• [GIVEN EXERCISE]: Find every line below that contains the word "label" and copy each one. Case counts.

━━━━━━━━

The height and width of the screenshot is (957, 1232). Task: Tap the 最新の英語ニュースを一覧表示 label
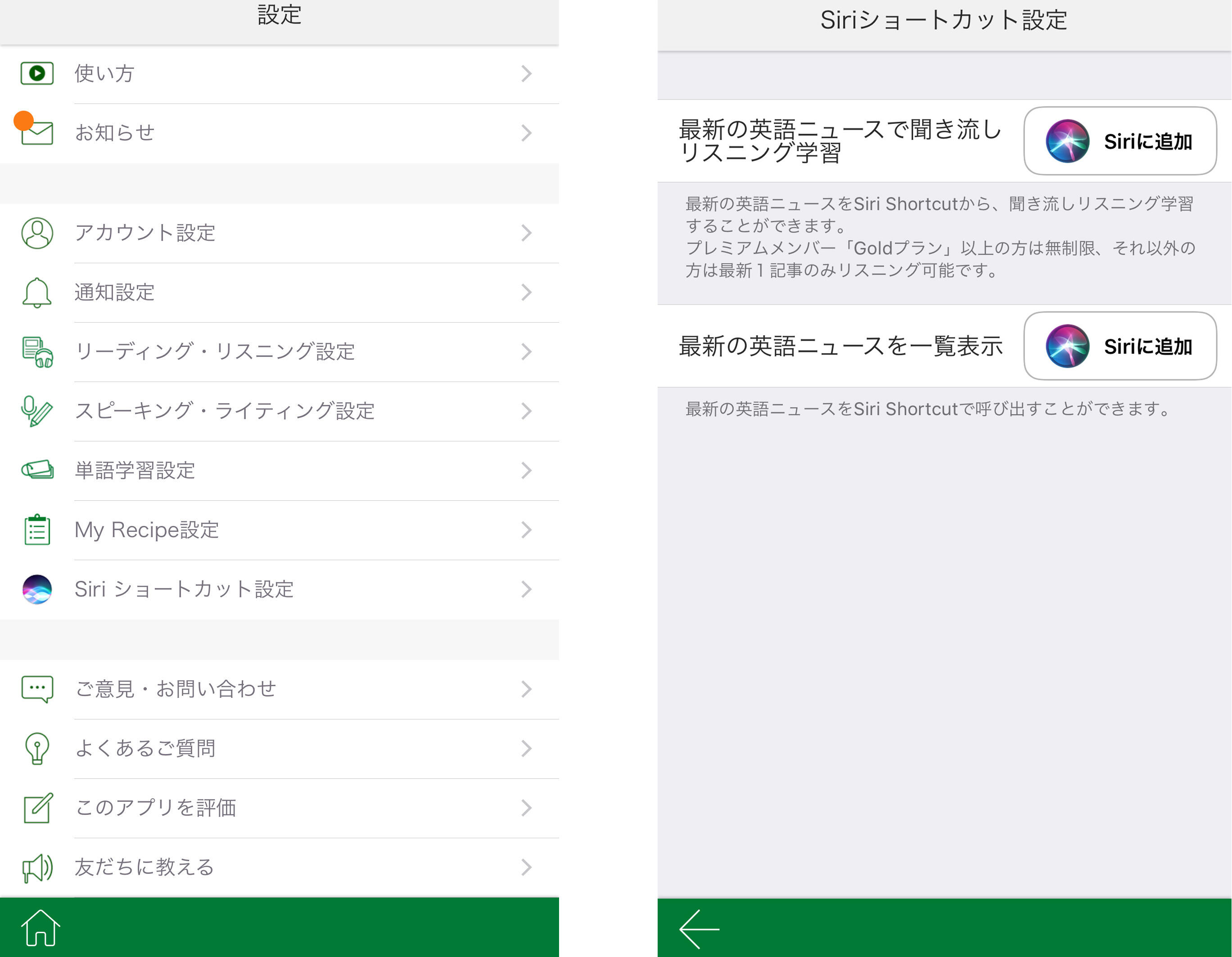point(840,346)
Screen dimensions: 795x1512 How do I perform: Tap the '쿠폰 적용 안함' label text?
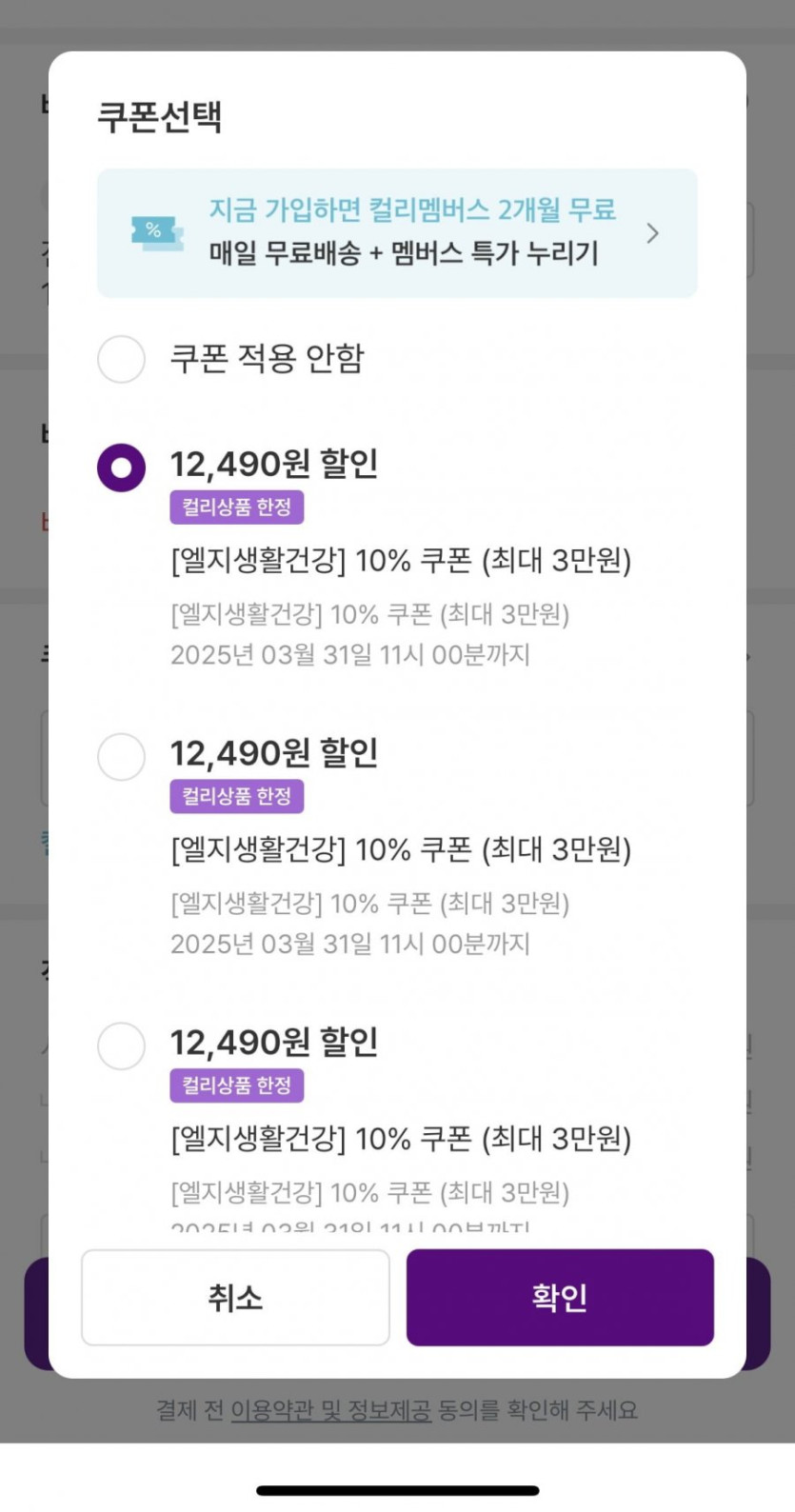point(267,359)
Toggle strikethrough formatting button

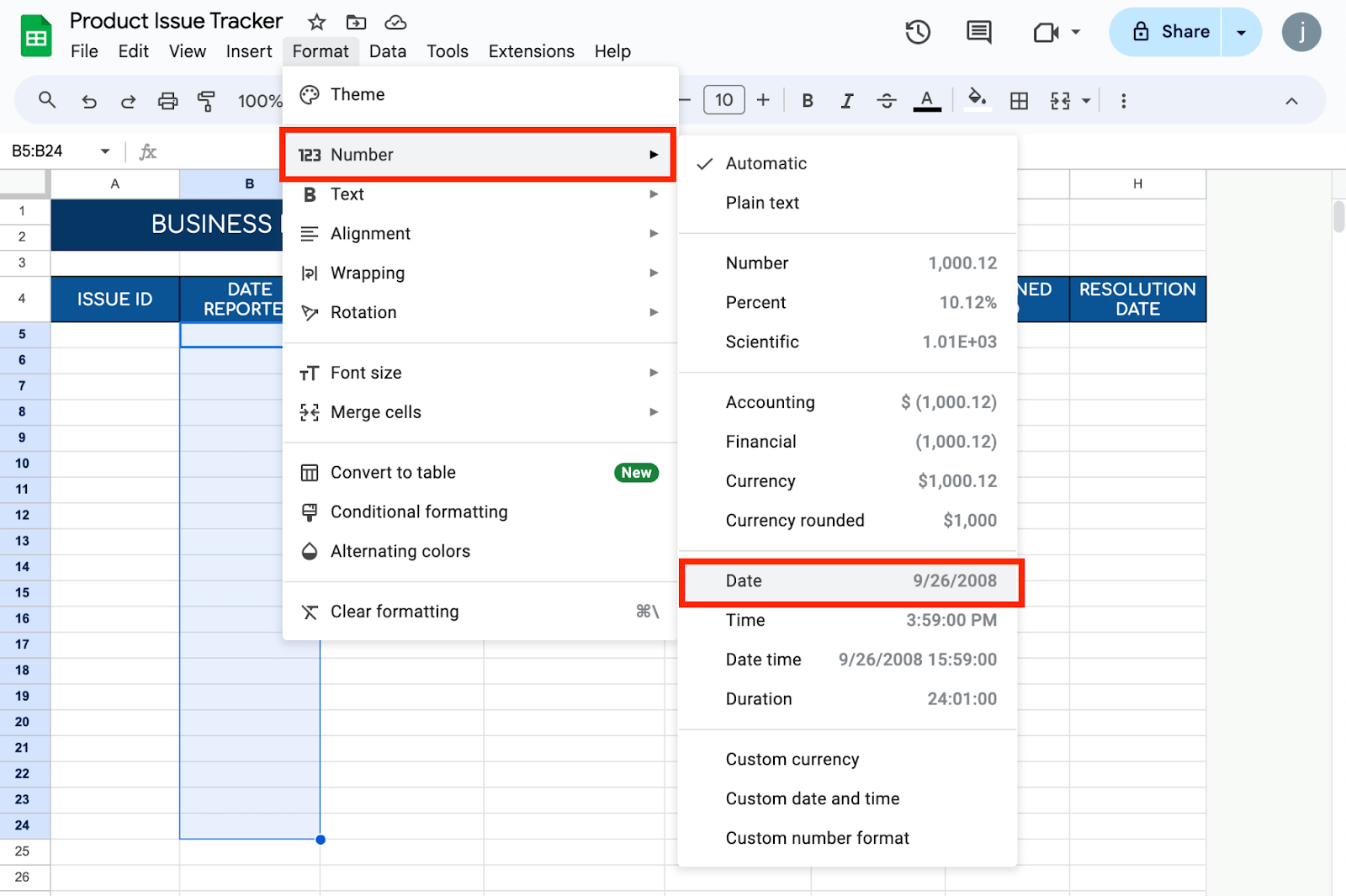click(886, 101)

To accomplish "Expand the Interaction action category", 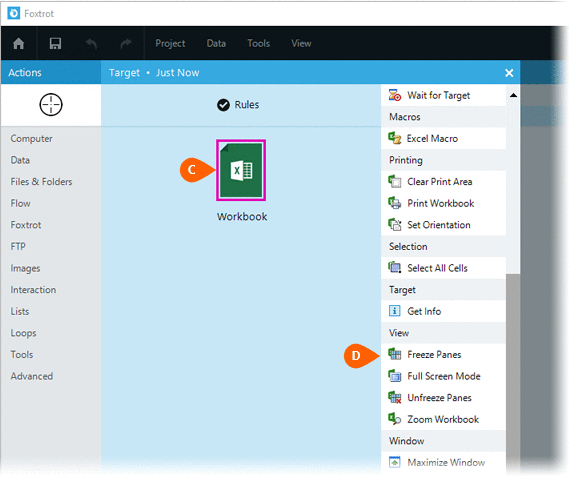I will (x=33, y=290).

━━━━━━━━

• [EXPECTED OUTPUT]:
The height and width of the screenshot is (957, 1232). Task: Tap the 最新の英語ニュースを一覧表示 label
Screen dimensions: 795x1512 How do I perform: Tap the '쿠폰 적용 안함' label text?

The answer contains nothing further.